Governance by those who do the work.

Wednesday, March 23, 2011

Design Pattern for Multi-Format Extract-Transform-Load

Presented is a design-pattern for single-pass extract-transform-load (ETL) processing of line-oriented files which automatically detects the line format, but which does not require any domain-specific code devoted to deciding the format of the input file.

The Color-Name Dictionaries web-page analyzes and compares more than 3 dozen color dictionaries from book and online sources. The dictionary sources are in 19 (plain-text and HTML) formats. The largest is the "NBS/ISCC Dictionary of Color Names" with 5411 color names; and there are several with over 1300 names. Some color dictionaries are updated or added every year.

The dictionary files share these characteristics:

  • Each color-name entry appears on a single line.
  • All the intended color-name entries in a file have the same
  • A Preamble and comments may be mixed with the color-name

There are format errors, inconsistencies, duplicates, and collisions (where a color name is repeated with different color coordinates) in some of the files. In spite of this, file->color-dictionary and url->color-dictionary in the SLIB color-database module are able to automatically detect the format and extract and clean the data and insert it into relational tables.
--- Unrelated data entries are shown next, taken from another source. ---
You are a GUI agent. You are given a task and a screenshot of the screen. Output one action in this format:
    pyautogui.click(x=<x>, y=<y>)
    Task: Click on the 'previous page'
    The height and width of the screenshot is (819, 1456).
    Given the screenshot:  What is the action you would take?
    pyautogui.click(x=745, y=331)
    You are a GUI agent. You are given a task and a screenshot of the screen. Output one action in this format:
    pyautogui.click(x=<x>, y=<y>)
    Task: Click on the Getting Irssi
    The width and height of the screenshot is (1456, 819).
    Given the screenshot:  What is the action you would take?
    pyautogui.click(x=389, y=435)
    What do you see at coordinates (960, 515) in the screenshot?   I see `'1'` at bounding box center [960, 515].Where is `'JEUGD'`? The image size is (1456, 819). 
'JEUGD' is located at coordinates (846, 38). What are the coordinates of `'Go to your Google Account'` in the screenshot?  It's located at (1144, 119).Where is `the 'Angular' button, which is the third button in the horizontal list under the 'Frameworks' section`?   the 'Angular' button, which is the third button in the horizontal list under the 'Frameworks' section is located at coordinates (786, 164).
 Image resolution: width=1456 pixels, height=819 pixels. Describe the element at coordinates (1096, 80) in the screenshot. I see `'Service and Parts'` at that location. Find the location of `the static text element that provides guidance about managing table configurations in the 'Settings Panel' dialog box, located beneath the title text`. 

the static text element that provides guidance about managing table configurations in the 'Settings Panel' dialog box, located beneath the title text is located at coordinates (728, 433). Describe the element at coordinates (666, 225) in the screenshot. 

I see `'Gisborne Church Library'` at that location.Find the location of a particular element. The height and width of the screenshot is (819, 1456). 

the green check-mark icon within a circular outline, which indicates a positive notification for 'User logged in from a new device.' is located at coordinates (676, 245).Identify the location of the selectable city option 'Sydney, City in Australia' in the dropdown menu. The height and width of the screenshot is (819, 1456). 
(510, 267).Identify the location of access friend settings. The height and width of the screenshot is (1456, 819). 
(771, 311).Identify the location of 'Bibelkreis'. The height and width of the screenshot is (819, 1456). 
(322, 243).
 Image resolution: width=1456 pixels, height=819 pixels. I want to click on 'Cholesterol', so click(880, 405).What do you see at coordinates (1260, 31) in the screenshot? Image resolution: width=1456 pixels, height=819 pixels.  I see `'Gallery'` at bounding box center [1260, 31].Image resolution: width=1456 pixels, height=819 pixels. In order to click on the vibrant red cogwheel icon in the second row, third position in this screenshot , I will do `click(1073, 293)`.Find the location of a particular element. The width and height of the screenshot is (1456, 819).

This is accomplished in an easy-to-extend fashion using closures. This code is written in Scheme, but the same idea should work in any language with closures.

The main ETL loop has port bound to an input-stream reading from the dictionary source file:

        (do ((line (read-line port) (read-line port)))
            ((eof-object? line)
             (display "Inserted ") (display *idx*) (display " colors") (newline)
          (let ((colin (parse-rgb-line line)))
            (cond ((equal? "" line))
                  ((not colin) (write-line line))
                  ((numbered-gray? (cadr colin)))
                    (lambda (name)
                      (let ((oclin (color-table:row-retrieve name)))
                         ((and oclin (equal? (car colin) (cadr oclin))))
                         ((not oclin)
                          (set! *idx* (+ 1 *idx*))
                           (list name (car colin) *idx*)))
                         (else (slib:warn 'collision colin oclin)))))
                    (cdr colin))))))

The do loop iterates over the lines read from port, calling parse-rgb-line on each. The call to parse-rgb-line returns false unless the line was parsed as a valid color-dictionary line. If it returns false, line is printed to the log. If it returns a data row, each name in the row is checked for an existing table entry; if it matches, nothing is done; if it doesn't match, a warning is generated; if there is no entry, then it is created.

    (define (parse-rgb-line line)
         (lambda (method)
           (or ans
               (let ((try (method line)))
                 (cond (try (set! ans try)
                            (display "**** Using method ")
                            (display method-id) (newline)
                            (set! parse-rgb-line method))))))
          (lambda (line) ...)
          (lambda (line) ...)

The construction of parse-rgb-line is a bit unusual. The for-each procedure calls its first argument (lambda (method) ...) with each function (lambda (line) ...) in the list which is its second argument. The first-argument procedure returns immediately if ans is not false. Otherwise, it calls method with the input line. If method returns a data row, then ans is set to it, and no other methods will be called. The test of ans can be eliminated through the use of an escape continuation.

Most importantly, when method returns a data row, it sets parse-rgb-line to method, so that after the current invocation of parse-rgb-line returns (or escapes), the method which worked will be called directly. Thus parse-rgb-line is a self-replacing function!

If parse-rgb-line is defined internally to another procedure, the containing procedure can be reentrant (as SLIB is).

Here is a typical (lambda (line) ...) function:

          (lambda (line)
            (case (sscanf line " %24[a-zA-Z0-9_ ] %d %d %d %e %e %e %s"
                          name r g b ri gi bi junk)
               (set! method-id 'm7)
               (list (check-match line
                                  (color:sRGB r g b)
                                  (floats->rgb ri gi bi))
                     (color-name:canonicalize name)))
              (else #f)))

sscanf is called with 8 variables, but this function will succeed only if exactly 7 are scanned; this is to detect extra stuff on the line. method-id is for reporting which method succeeded. check-match is called to warn if the RGB integer coordinates don't match the floating-point color coordinates.

If a format needs to ignore junk at the end of lines, then it should come after any functions (in the list) whose formats it might spoof. This way, the more specific format takes precedence.


A design-pattern employing a self-replacing function provides single-pass ETL processing of line-oriented files which automatically detects the line format.

1 comment:

glathoud said...

Interesting idea. I'd say your idea takes Peter Michaux's lazy function definition pattern to the next level.